[Stored items]
______
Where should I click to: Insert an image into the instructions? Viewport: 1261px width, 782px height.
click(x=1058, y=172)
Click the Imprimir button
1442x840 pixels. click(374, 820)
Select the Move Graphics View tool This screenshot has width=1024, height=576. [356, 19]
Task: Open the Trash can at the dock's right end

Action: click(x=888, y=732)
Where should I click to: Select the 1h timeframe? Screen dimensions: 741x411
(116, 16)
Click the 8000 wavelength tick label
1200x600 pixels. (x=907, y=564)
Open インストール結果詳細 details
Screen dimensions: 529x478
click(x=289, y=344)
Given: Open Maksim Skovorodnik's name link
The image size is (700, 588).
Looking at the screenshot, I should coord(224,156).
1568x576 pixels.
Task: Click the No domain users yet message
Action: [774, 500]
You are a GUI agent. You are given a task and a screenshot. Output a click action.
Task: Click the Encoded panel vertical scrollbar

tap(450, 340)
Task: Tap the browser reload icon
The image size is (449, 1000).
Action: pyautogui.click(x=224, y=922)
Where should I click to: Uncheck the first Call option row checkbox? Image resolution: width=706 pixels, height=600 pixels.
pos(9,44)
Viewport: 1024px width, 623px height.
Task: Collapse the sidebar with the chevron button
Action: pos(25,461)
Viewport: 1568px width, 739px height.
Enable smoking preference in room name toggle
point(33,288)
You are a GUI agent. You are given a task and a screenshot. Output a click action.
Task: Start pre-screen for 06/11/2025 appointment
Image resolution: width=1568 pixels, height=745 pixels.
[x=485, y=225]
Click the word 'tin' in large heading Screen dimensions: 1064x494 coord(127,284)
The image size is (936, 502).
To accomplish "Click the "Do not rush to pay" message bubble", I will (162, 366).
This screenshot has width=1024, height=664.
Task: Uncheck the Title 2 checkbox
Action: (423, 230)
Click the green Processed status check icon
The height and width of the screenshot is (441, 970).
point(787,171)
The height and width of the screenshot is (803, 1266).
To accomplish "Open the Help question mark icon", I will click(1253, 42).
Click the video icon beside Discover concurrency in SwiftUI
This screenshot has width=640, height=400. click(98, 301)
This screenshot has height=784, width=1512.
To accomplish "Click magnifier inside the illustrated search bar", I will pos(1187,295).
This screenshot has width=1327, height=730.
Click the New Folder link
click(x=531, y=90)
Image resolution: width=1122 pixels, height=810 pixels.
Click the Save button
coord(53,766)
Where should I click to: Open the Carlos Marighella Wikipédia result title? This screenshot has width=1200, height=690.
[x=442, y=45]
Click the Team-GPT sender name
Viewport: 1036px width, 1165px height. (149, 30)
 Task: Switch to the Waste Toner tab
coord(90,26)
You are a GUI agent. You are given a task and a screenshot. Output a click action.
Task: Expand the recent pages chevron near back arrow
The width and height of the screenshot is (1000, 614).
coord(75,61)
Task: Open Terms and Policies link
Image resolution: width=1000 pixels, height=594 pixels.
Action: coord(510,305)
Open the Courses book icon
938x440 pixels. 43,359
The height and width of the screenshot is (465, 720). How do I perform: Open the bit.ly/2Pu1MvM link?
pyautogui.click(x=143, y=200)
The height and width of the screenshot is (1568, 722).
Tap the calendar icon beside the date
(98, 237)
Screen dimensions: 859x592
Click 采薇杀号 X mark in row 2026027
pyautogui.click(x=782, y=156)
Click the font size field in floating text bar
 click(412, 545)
______
Exactly the lines from the one containing "The height and width of the screenshot is (1568, 722)." to the last line of the entries above must be duplicated, with both of those lines included and nothing more.

The height and width of the screenshot is (1568, 722).
Tap the calendar icon beside the date
(98, 237)
Screen dimensions: 859x592
Click 采薇杀号 X mark in row 2026027
pyautogui.click(x=782, y=156)
Click the font size field in floating text bar
 click(412, 545)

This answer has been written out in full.